L’article se penche sur le fameux appel du secrétaire d’État adjoint des États-Unis, Victoria Nuland, discutant avec l’ambassadeur des États-Unis en Ukraine Geoffrey Pyatt, appel ayant fait l’objet d’une fuite et publié sur YouTube le 6 février.
La journaliste Agnès Gruda commence ainsi :
Vous souvenez-vous de l’inélégant « Fuck Europe » par lequel une adjointe du secrétaire d’État américain, Victoria Nuland, avait réglé le cas de la contribution européenne au règlement de la crise ukrainienne ?
Ce juteux extrait d’une conversation entre Mme Nuland et l’ambassadeur des États-Unis à Kiev, Geoffrey Pyatt, était mystérieusement apparu sur le web au début de février, causant une commotion diplomatique.
Le reste de la conversation a été moins médiatisé. Il est pourtant beaucoup plus édifiant. On y entend les deux diplomates discuter de l’avenir politique de l’Ukraine.
« Je ne pense pas que Klitsch devrait entrer au gouvernement », dit Victoria Nuland, évoquant l’un des trois leaders de l’opposition ukrainienne, le boxeur Vitali Klitschko, par ce sobriquet de son cru.
« Ouais, laissons-le à l’extérieur », opine Geoffrey Pyatt.
Mme Nuland revient alors avec une autre suggestion : « Je pense que Iats est le gars avec l’expérience économique. » Iats, c’est Arseni Iatseniouk, l’ancien banquier qu’elle imagine bien au poste de Premier ministre.
Cet échange (que l’on peut lire ici) est fascinant, ne serait-ce que parce qu’il nous fait entrer dans l’intimité de deux diplomates de haut rang, discutant de la plus importante crise internationale de la décennie comme s’ils étaient en train de choisir les invités de leur prochain cocktail.
Mais faut-il y voir le signe d’une machination américaine visant à orchestrer un coup d’État et attirer l’Ukraine dans le camp occidental ?
C’est ce que croient les adeptes d’une théorie qui circule ces temps-ci sur des sites d’information comme mondialisation.ca.

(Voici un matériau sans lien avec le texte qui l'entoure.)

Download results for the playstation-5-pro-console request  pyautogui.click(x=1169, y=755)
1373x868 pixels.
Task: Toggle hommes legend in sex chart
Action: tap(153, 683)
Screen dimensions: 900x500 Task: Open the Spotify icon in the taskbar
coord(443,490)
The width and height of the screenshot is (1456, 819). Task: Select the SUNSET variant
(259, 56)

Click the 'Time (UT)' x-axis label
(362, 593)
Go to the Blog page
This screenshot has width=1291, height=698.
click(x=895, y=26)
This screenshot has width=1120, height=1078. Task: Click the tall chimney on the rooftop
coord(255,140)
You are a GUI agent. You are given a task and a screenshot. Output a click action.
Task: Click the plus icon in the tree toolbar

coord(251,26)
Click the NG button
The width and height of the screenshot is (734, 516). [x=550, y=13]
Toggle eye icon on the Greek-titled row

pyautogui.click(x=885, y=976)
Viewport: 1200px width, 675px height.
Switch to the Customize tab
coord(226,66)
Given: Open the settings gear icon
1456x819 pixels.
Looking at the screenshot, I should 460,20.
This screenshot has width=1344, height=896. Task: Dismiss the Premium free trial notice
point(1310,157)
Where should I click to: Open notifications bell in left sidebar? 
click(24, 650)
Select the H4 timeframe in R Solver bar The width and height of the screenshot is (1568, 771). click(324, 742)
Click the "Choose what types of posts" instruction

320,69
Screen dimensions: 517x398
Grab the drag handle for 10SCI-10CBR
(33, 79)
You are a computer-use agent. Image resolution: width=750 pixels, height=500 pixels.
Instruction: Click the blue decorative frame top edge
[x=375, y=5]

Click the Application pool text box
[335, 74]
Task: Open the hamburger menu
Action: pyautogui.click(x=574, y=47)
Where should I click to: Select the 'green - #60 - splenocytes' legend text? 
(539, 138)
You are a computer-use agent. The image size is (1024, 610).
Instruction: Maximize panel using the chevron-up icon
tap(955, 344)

D’emblée, la première question que l’on devrait se poser est la suivante : Pourquoi l’extrait le moins médiatisé de l’appel est-il « beaucoup plus édifiant » ? Pourquoi les médias n’ont-ils pas choisi les propos les plus édifiants d’un appel fuité ? Il n’est pas nécessaire d’avoir fait des études en journalisme pour savoir que, théoriquement du moins, le rôle du journaliste est de rapporter les faits les plus importants.